Segment Start: EXCERPTED PASSAGE
But we do now realize that we need an approach of our own–our own definition of what is proper and fit to eat. Because our ethical commitments remain firm, and we understand – as we did not a century ago – that Jewish eating has a profoundly ethical dimension. We now know that God cares what we eat, and that eating can be an entrance to holiness. We now see that when we eat with mindfulness, even the humblest meal can become a sacred act.

But rather than framing this sacred eating as a form of kashrut (cf. the framing of “eco-kashrut” and the “Hekhsher Tzedek”), he frames it as “not kashrut”, with no connection to the dietary laws in the Torah and Talmud (which are part of the textual heritage of all Reform Jews, regardless of practice). He could instead have framed it as a modern application of those laws — not only in the general category of sacred eating, but in some of the specifics. For example, I see a strong connection between my kashrut observance and my meat reductionism, and find that one reinforces the other. Kashrut sharply limits what meat I can eat (I can’t just pick up a McDonald’s hamburger, or french fries for that matter), makes meat less accessible and more expensive (more accurately reflecting the true cost of meat consumption), and makes me think twice about eating meat even when I have kosher meat available to me (since it means no dairy concurrently or for a while afterwards). The original kashrut in Leviticus 17 restricted meat consumption even more, limiting it to sacrifices (until Deuteronomy came along and loosened the rules). (To have a brief “No Ortho” moment of my own, I find that these restrictions on meat, which I think of as being at the center of kashrut, lose some of their power if everything, even vegetables, can be considered “not kosher” based on where it was cooked or whether it’s broccoli. But that’s not an important point.) So when Rabbi Yoffie cites texts supporting meat reductionism, it’s strange that he doesn’t include the Torah’s most obvious example of a structure limiting meat consumption. This structure can be an inspiration for modern efforts at meat reductionism, whether or not those modern efforts incorporate specifics of that classical structure.
Rather than framing kashrut as something that has multiple approaches (which might include vegetarianism, eco-kashrut, the inaccurately named “Biblical kashrut”, etc.), Rabbi Yoffie says “There are many Reform Jews who find meaning in the observance of kashrut, wholly or in part”, suggesting (again) that there is a well-defined external definition of “wholly” observing kashrut, and that other kashrut practices are merely “in part”, and everyone’s kashrut practice is on a linear spectrum from 0 to 100.
Segment End: EXCERPTED PASSAGE
▸ **REQUIRED ACTIONS**
A – Reproduce the stretch from "But we do now" through "a sacred act." in the kashrut commentary.
B – Write the next part of the commentary on Reform Judaism and kashrut, picking up after its final sentence.
Segment Start: AVAILABLE DATA
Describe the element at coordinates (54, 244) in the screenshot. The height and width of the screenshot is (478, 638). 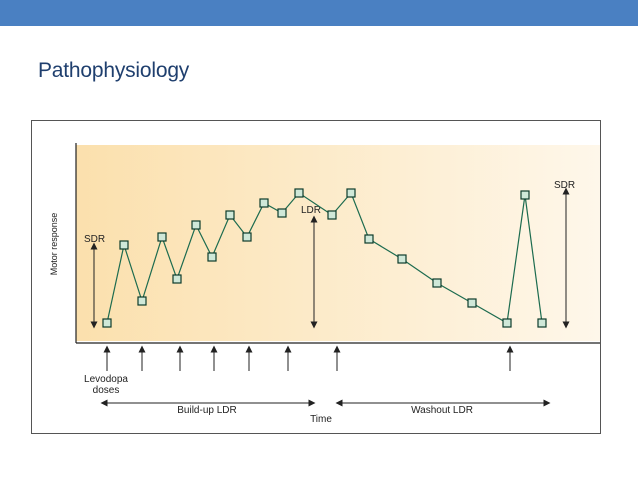
I see `y-axis-label: Motor response` at that location.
Segment End: AVAILABLE DATA
▸ **ANSWERS PROVIDED**
A –
But we do now realize that we need an approach of our own–our own definition of what is proper and fit to eat. Because our ethical commitments remain firm, and we understand – as we did not a century ago – that Jewish eating has a profoundly ethical dimension. We now know that God cares what we eat, and that eating can be an entrance to holiness. We now see that when we eat with mindfulness, even the humblest meal can become a sacred act.

B –
Of course I agree with his condemnation of Agriprocessors et al., but when he (as the leader of the largest Jewish denomination in North America) implicitly equates kashrut with “the kashrut establishment” (see the parallelism in “…kashrut is not the issue for us. We do not accept the authority of the kashrut establishment…”), he also grants power to that establishment and in a sense does accept its authority, in the sense that he does not challenge the connection between kashrut and that establishment.
Also, the frame of “rejection of kashrut” is strange in the 21st century. As Rabbi Yoffie notes, the majority of Reform Jews don’t keep kosher. This means that the majority of Reform Jews in this generation (unlike in Kaufmann Kohler’s generation) can’t “reject” kashrut, since they didn’t have it in the first place. See this post and this post for more discussion of this point.
Oddly enough, if Reform congregations follow Rabbi Yoffie’s recommendations and hold more vegetarian events, they’ll actually be more accessible to people with various kashrut practices, though this is apparently just incidental.

36 thoughts on “Rabbi Yoffie endorses flexitarianism, the "kashrut establishment"

  1. bz – why would he frame this as Kosher at all? For Reform Jews, Jews who find connection through the establishment of the URJ, local congregations, Camps, et al, they don’t keep kosher but are tied to the ethical commandments. Your framing may work for you but in turn really doesn’t do much for a vast majority of Reform or other Liberal Jews.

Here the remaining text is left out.